··· Data under study

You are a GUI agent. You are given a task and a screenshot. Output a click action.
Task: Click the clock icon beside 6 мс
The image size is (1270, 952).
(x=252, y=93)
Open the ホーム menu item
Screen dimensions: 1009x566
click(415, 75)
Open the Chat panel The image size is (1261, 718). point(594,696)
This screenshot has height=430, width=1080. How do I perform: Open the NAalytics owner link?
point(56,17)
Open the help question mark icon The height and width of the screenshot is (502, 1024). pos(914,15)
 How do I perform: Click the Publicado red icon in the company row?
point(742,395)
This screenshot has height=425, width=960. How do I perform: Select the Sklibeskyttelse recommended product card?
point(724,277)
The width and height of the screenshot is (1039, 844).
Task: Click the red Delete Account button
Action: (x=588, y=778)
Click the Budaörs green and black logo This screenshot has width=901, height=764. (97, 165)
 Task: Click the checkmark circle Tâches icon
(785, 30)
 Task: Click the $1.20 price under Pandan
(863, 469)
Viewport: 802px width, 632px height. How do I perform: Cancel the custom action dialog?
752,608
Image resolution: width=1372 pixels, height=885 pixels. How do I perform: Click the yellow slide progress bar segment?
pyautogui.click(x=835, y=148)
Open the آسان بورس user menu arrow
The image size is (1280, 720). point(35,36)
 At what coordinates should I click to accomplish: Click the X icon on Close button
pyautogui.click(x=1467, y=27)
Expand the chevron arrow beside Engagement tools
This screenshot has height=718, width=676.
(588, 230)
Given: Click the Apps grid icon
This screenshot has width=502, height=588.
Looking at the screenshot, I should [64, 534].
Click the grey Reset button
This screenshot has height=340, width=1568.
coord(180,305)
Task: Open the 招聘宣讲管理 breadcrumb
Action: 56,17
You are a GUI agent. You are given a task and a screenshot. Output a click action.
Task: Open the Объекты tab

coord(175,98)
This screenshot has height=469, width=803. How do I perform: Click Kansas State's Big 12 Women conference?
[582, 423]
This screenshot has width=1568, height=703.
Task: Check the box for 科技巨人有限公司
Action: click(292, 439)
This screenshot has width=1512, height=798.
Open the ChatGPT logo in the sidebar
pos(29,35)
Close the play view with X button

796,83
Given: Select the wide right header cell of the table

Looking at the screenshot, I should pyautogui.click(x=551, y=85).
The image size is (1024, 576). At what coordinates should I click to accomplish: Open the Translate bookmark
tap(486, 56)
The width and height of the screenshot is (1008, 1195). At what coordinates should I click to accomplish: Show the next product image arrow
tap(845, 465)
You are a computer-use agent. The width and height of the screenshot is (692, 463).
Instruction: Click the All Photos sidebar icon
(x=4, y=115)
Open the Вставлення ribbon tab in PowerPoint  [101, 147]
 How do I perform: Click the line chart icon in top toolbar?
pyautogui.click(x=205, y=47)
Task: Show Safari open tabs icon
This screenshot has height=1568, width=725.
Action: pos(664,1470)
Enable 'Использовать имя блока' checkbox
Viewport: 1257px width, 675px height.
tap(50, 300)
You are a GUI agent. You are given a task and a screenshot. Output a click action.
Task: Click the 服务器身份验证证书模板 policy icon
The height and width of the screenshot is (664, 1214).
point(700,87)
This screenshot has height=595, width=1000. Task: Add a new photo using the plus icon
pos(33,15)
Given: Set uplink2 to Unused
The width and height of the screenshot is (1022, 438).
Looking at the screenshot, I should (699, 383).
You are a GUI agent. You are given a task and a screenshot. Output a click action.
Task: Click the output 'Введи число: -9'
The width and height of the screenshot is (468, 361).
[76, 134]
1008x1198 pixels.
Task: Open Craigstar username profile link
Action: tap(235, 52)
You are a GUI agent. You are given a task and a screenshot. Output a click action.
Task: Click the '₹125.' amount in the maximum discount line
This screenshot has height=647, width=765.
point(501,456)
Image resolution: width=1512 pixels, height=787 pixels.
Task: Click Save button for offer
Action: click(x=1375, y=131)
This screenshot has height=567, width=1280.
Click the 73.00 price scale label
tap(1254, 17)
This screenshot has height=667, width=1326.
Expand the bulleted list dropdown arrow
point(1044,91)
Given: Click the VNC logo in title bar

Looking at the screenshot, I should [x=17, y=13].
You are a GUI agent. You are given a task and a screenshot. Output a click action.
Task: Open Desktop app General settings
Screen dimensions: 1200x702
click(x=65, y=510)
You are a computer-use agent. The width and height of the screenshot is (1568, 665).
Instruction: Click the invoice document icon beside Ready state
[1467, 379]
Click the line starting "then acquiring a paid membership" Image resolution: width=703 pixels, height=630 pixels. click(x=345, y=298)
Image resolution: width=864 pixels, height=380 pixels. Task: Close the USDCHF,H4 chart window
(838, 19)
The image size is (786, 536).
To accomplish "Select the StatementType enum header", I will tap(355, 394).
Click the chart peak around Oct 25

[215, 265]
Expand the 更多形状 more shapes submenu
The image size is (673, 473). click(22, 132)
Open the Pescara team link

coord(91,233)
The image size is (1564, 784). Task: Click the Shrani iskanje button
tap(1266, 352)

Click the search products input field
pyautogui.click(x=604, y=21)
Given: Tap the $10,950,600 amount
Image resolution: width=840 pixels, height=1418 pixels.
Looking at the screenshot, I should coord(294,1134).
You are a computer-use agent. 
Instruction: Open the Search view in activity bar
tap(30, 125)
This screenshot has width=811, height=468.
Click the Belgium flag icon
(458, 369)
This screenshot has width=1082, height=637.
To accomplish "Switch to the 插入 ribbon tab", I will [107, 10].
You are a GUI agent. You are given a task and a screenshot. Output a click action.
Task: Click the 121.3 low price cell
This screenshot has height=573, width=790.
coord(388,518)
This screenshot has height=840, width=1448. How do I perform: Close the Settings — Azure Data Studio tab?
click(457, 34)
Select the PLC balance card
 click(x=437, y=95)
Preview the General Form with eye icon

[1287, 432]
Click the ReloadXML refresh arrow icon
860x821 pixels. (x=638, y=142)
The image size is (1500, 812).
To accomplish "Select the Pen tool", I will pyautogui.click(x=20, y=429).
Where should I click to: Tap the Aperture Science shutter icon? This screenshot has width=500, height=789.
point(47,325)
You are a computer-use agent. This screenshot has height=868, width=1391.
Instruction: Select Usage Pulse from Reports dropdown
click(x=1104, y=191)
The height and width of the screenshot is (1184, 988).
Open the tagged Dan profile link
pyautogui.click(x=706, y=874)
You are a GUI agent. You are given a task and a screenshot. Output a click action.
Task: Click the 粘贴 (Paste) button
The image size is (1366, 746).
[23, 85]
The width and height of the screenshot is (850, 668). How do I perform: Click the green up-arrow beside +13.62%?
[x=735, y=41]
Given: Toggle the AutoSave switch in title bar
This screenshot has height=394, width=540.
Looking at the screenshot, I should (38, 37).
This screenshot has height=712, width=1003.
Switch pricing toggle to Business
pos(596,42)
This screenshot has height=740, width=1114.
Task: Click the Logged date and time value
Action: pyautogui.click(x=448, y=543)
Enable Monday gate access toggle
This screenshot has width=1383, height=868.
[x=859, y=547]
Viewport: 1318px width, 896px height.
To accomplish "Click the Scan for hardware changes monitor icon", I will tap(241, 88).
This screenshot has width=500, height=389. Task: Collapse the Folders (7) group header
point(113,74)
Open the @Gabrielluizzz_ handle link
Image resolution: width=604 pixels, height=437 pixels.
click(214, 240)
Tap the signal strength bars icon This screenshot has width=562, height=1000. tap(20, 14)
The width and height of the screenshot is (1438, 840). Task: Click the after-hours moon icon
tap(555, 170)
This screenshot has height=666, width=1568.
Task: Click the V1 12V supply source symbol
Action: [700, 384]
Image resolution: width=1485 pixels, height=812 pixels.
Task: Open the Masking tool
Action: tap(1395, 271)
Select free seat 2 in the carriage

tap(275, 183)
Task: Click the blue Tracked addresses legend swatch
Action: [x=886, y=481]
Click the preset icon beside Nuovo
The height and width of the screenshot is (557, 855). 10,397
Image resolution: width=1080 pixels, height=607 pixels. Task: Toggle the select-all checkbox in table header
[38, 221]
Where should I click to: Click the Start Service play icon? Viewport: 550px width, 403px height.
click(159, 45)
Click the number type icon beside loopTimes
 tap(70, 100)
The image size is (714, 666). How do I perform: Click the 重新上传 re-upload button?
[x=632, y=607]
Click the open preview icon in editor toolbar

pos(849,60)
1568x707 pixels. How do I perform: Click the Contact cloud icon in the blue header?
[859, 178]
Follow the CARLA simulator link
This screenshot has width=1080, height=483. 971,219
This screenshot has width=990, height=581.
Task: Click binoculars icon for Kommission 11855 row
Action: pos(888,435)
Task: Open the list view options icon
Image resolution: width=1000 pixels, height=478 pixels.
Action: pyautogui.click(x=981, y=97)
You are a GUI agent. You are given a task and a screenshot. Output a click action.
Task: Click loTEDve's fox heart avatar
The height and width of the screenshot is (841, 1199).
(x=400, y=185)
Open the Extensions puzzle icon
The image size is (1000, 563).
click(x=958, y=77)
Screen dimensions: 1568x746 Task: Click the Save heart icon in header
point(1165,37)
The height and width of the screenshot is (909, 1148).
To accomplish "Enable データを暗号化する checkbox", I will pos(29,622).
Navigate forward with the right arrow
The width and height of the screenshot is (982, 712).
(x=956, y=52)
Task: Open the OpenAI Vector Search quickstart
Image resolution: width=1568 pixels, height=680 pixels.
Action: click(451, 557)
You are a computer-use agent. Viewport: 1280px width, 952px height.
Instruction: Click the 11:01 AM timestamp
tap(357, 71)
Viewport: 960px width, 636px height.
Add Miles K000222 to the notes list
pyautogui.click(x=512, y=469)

······

Your answer should be the lines of the listing above between the line holding "Open the @Gabrielluizzz_ handle link" and the line holding "The height and width of the screenshot is (909, 1148).", inclusive, restated word for word and alone.

Open the @Gabrielluizzz_ handle link
Image resolution: width=604 pixels, height=437 pixels.
click(214, 240)
Tap the signal strength bars icon This screenshot has width=562, height=1000. tap(20, 14)
The width and height of the screenshot is (1438, 840). Task: Click the after-hours moon icon
tap(555, 170)
This screenshot has height=666, width=1568.
Task: Click the V1 12V supply source symbol
Action: [700, 384]
Image resolution: width=1485 pixels, height=812 pixels.
Task: Open the Masking tool
Action: tap(1395, 271)
Select free seat 2 in the carriage

tap(275, 183)
Task: Click the blue Tracked addresses legend swatch
Action: [x=886, y=481]
Click the preset icon beside Nuovo
The height and width of the screenshot is (557, 855). 10,397
Image resolution: width=1080 pixels, height=607 pixels. Task: Toggle the select-all checkbox in table header
[38, 221]
Where should I click to: Click the Start Service play icon? Viewport: 550px width, 403px height.
click(159, 45)
Click the number type icon beside loopTimes
 tap(70, 100)
The image size is (714, 666). How do I perform: Click the 重新上传 re-upload button?
[x=632, y=607]
Click the open preview icon in editor toolbar

pos(849,60)
1568x707 pixels. How do I perform: Click the Contact cloud icon in the blue header?
[859, 178]
Follow the CARLA simulator link
This screenshot has width=1080, height=483. 971,219
This screenshot has width=990, height=581.
Task: Click binoculars icon for Kommission 11855 row
Action: pos(888,435)
Task: Open the list view options icon
Image resolution: width=1000 pixels, height=478 pixels.
Action: pyautogui.click(x=981, y=97)
You are a GUI agent. You are given a task and a screenshot. Output a click action.
Task: Click loTEDve's fox heart avatar
The height and width of the screenshot is (841, 1199).
(x=400, y=185)
Open the Extensions puzzle icon
The image size is (1000, 563).
click(x=958, y=77)
Screen dimensions: 1568x746 Task: Click the Save heart icon in header
point(1165,37)
The height and width of the screenshot is (909, 1148).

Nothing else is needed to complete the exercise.